> Goals
A. According to the mailbag excerpt, what is the NBA version of the Bo Jackson All Stars called?
B. Reproduce the stretch of the mailbag excerpt from "My list is short" through "having no frequal).", word for word.

> Text provided
Q: Has there ever been a more physically gifted WR than Calvin Johnson? Is it even close? He's clearly on the Bo Jackson All Stars (athletes we'll never see clones of.) I'm sure you have time to fill out the rest of that roster, which is way tougher than the NBA version, the Allen Iverson All Stars.
— Brock E., Denver

Another variation of the same theme. An All-Star team being named where each individual on the "team" have the same characteristic. I think Bill Simmons is very talented and when he gives a crap there aren't too many better writers. When he doesn't give a crap, we get another All-Star team named in a mailbag and then later posted to his Wikipedia page.

My list is short and sweet: Bo, Deion, Calvin Johnson, Randy Moss, Michael Vick, Steve Young, Lawrence Taylor, Walter Payton, Randall Cunningham … and we're done, unless you want to include Jerry Rice (for being a freak just for being so technically perfect/precise) or Rob Gronkowski (who probably would have made the list if not for Jimmy Graham, who's equally superfreakish, which somehow nullifies the superfreakishness of both guys because part of being a freak is having no frequal).

> Record excerpts
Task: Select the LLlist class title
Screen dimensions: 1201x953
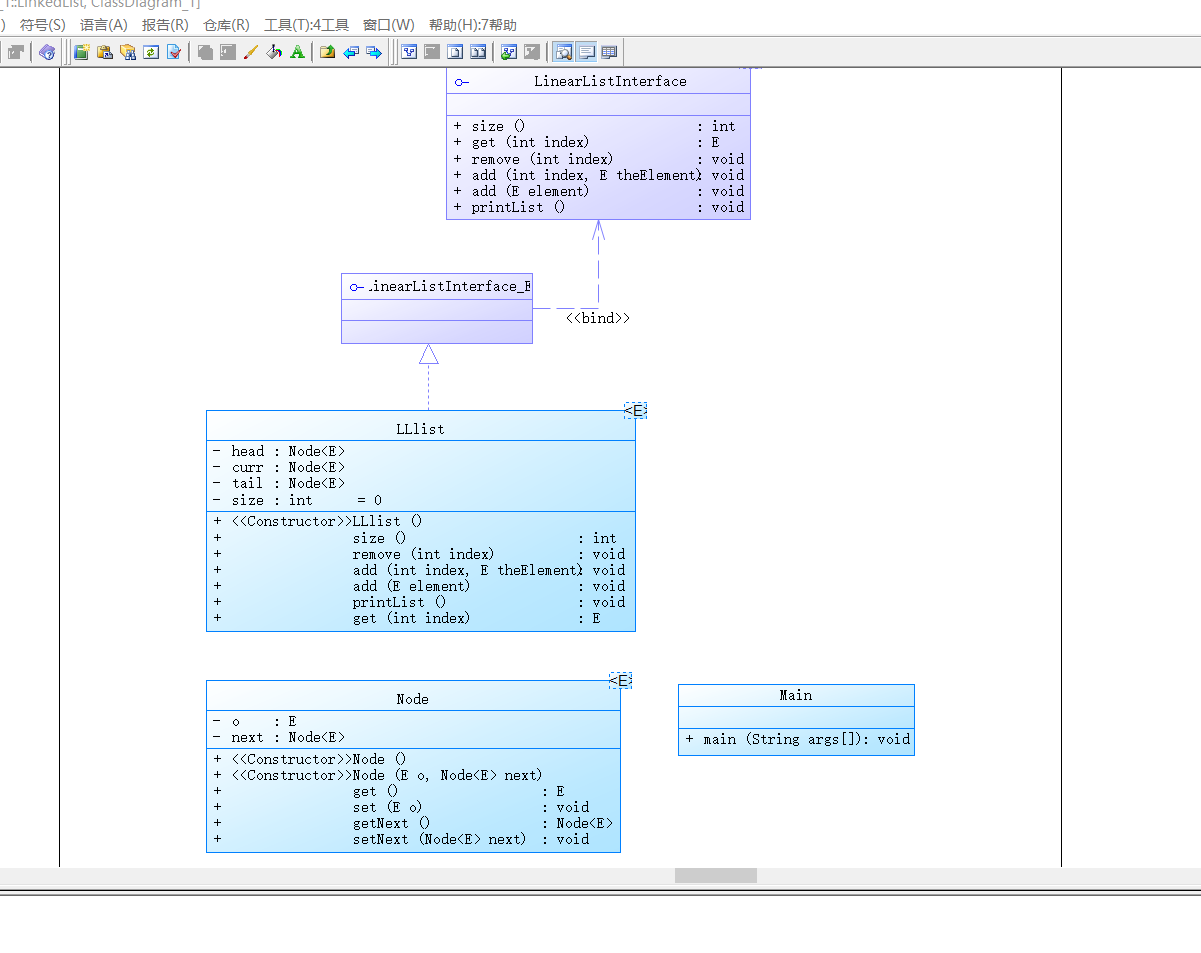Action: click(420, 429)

...

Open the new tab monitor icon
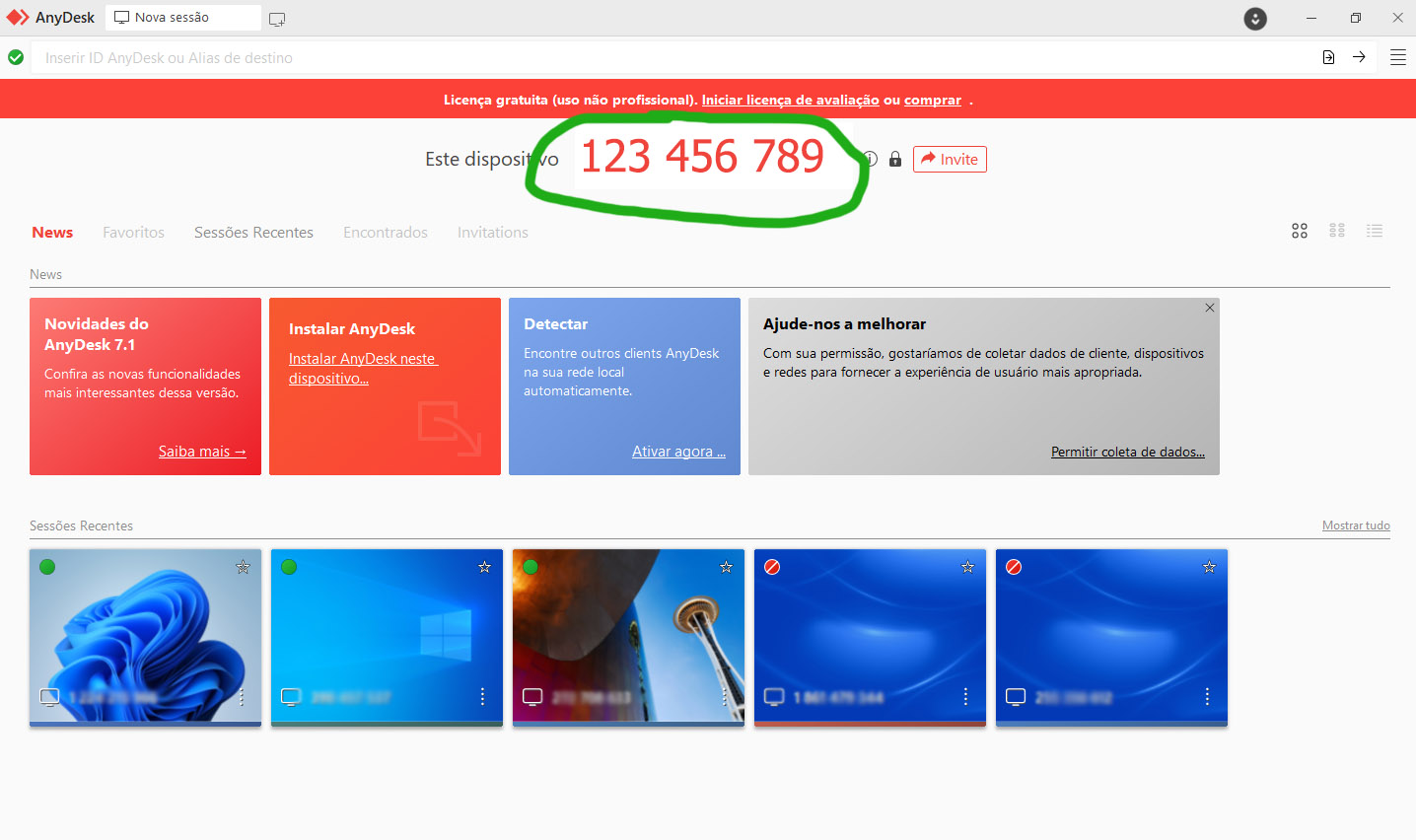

> Responses
A. The Allen Iverson All Stars.

B.
My list is short and sweet: Bo, Deion, Calvin Johnson, Randy Moss, Michael Vick, Steve Young, Lawrence Taylor, Walter Payton, Randall Cunningham … and we're done, unless you want to include Jerry Rice (for being a freak just for being so technically perfect/precise) or Rob Gronkowski (who probably would have made the list if not for Jimmy Graham, who's equally superfreakish, which somehow nullifies the superfreakishness of both guys because part of being a freak is having no frequal).